### Task to complete
Every line of the material is to be quoted verbatim, minus the pictures.

### Exercise data

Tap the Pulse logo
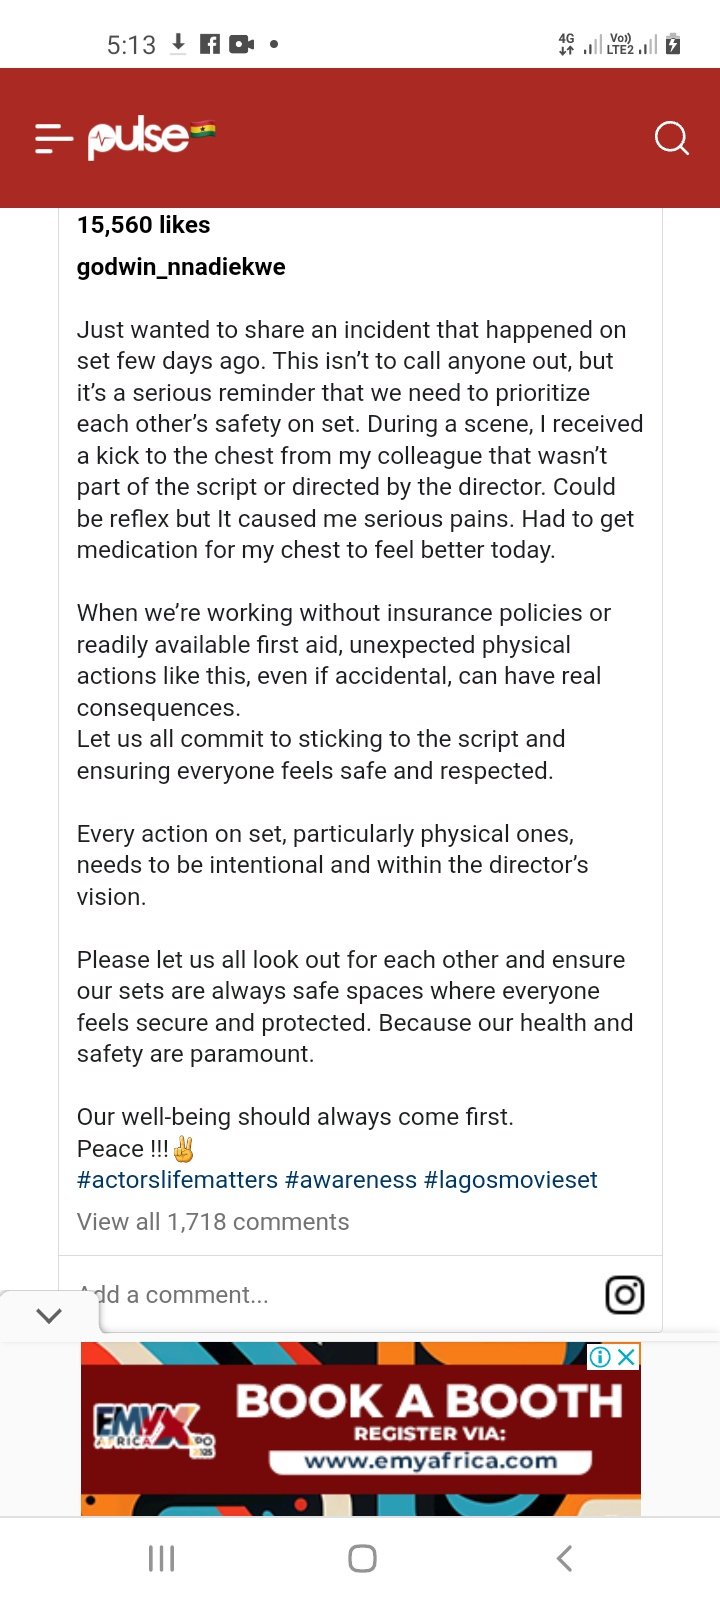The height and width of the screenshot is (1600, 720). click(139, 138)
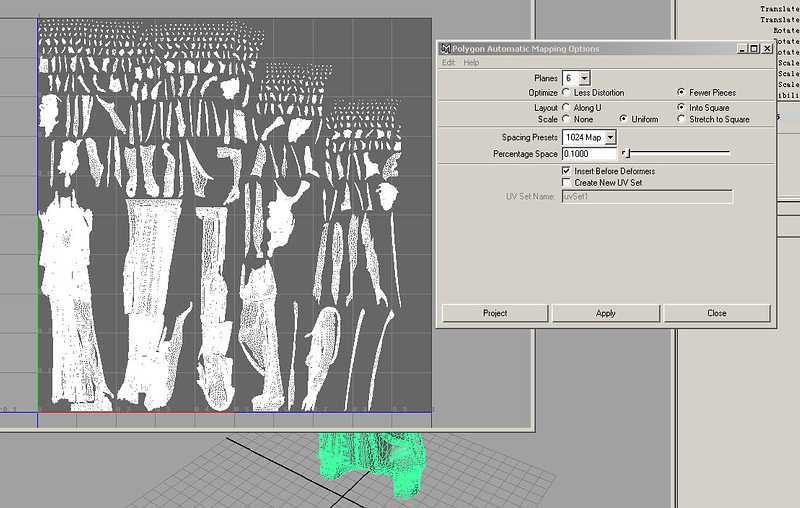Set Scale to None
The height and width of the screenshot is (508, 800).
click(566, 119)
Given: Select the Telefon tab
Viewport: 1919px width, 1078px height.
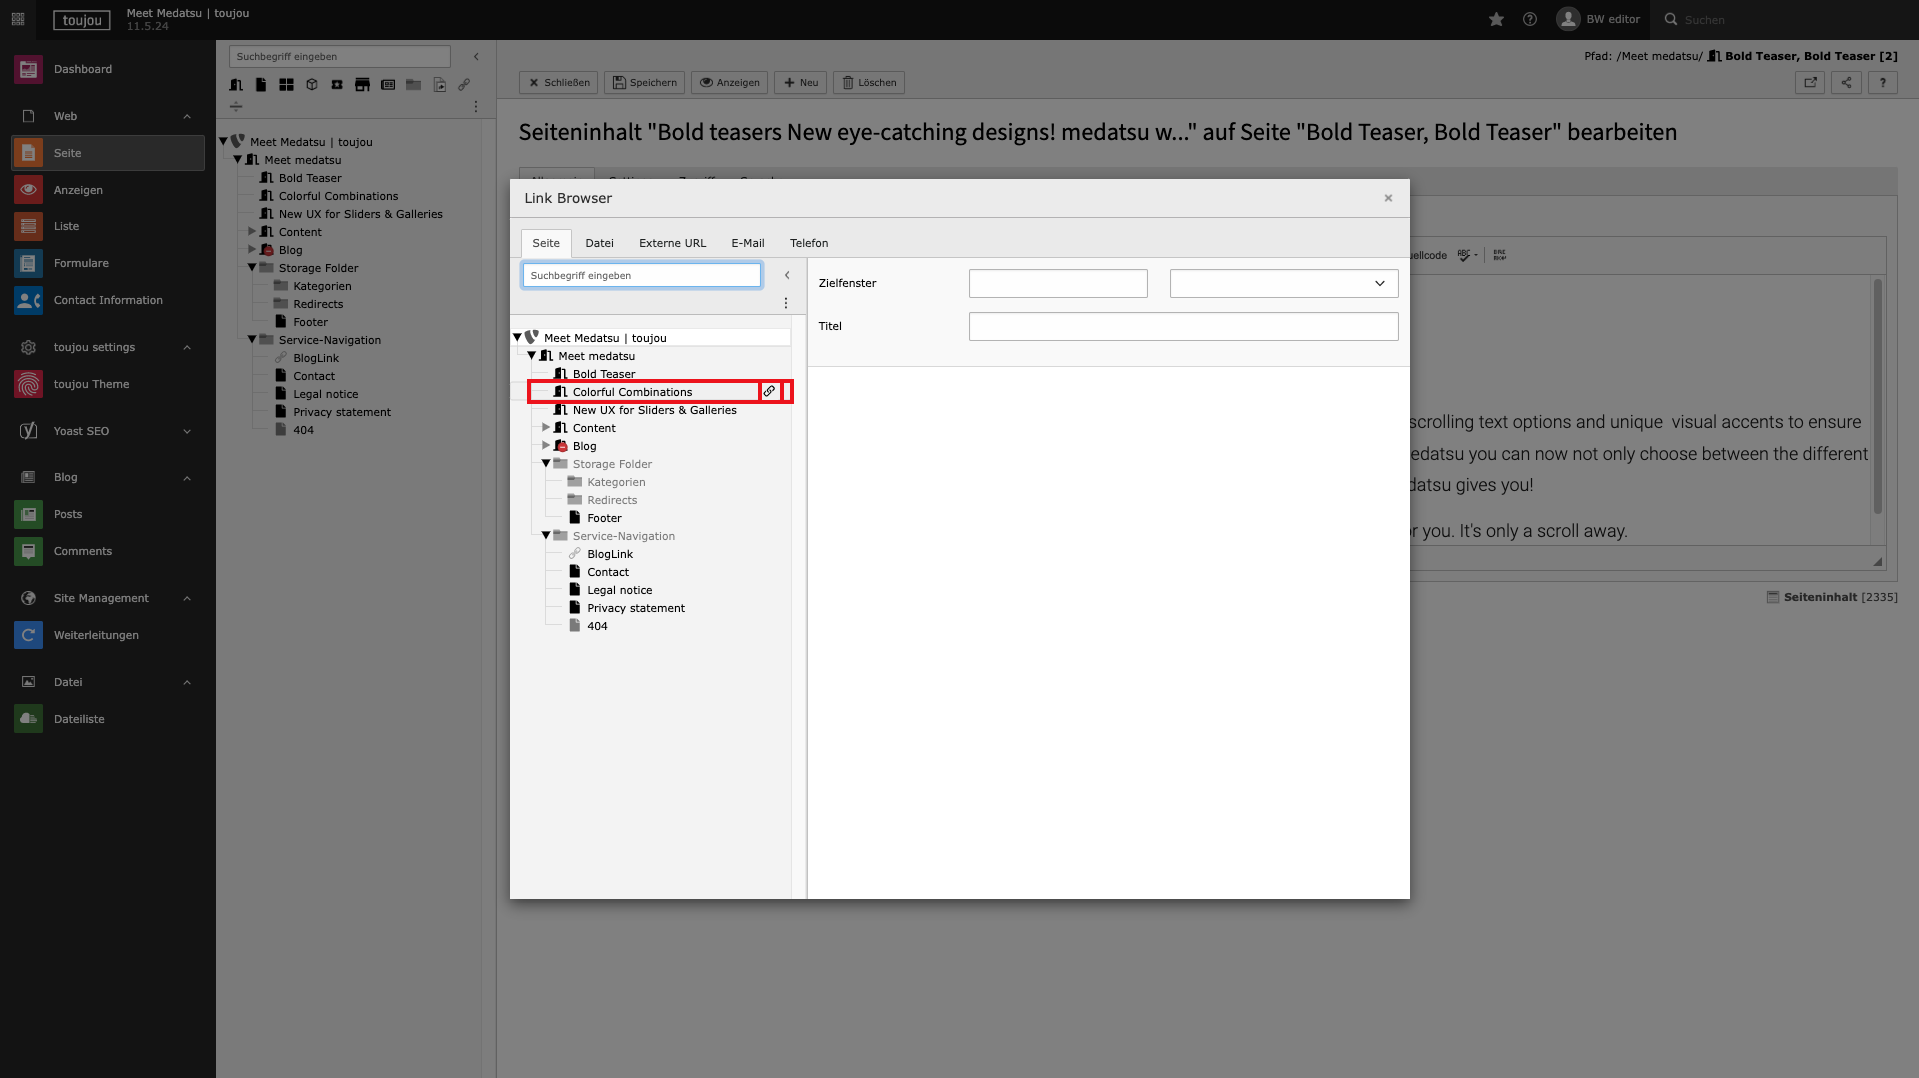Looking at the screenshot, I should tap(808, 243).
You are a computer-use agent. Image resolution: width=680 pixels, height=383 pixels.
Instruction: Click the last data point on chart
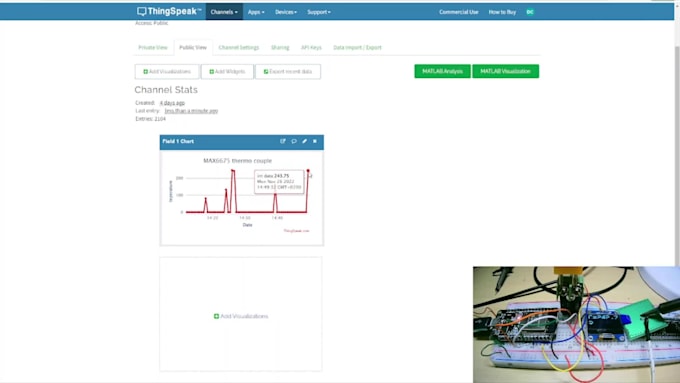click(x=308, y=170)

### Exercise solution
Tap the Pulse logo
The height and width of the screenshot is (1600, 720). click(139, 138)
Set Scale to None
The height and width of the screenshot is (508, 800).
click(566, 119)
Given: Select the Telefon tab
Viewport: 1919px width, 1078px height.
Looking at the screenshot, I should tap(808, 243).
You are a computer-use agent. Image resolution: width=680 pixels, height=383 pixels.
Instruction: Click the last data point on chart
click(x=308, y=170)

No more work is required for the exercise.